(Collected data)
....

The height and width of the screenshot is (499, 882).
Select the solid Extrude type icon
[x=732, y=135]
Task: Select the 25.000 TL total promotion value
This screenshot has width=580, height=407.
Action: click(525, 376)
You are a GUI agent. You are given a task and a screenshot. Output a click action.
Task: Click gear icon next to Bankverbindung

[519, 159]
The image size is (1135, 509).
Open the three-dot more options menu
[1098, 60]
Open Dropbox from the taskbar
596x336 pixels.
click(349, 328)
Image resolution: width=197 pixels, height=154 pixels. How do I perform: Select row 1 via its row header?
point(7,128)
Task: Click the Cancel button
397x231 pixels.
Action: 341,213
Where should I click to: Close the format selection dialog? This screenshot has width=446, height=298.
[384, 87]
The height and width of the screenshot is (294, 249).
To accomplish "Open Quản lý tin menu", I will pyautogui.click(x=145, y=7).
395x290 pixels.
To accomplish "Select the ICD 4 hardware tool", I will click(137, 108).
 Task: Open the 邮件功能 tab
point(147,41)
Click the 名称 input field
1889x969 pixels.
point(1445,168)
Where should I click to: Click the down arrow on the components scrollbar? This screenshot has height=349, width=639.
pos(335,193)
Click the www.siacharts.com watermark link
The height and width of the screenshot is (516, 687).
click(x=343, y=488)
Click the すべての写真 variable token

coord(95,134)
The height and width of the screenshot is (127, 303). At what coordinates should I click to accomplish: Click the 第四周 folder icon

....

• _INSTRUCTIONS FOR THE TASK_: The expected output is the lines from the one with "397x231 pixels." through the end of the data, exactly as written and nothing more.

• _TASK ANSWER_:
397x231 pixels.
Action: 341,213
Where should I click to: Close the format selection dialog? This screenshot has width=446, height=298.
[384, 87]
The height and width of the screenshot is (294, 249).
To accomplish "Open Quản lý tin menu", I will pyautogui.click(x=145, y=7).
395x290 pixels.
To accomplish "Select the ICD 4 hardware tool", I will click(137, 108).
 Task: Open the 邮件功能 tab
point(147,41)
Click the 名称 input field
1889x969 pixels.
point(1445,168)
Where should I click to: Click the down arrow on the components scrollbar? This screenshot has height=349, width=639.
pos(335,193)
Click the www.siacharts.com watermark link
The height and width of the screenshot is (516, 687).
click(x=343, y=488)
Click the すべての写真 variable token

coord(95,134)
The height and width of the screenshot is (127, 303). At what coordinates should I click to accomplish: Click the 第四周 folder icon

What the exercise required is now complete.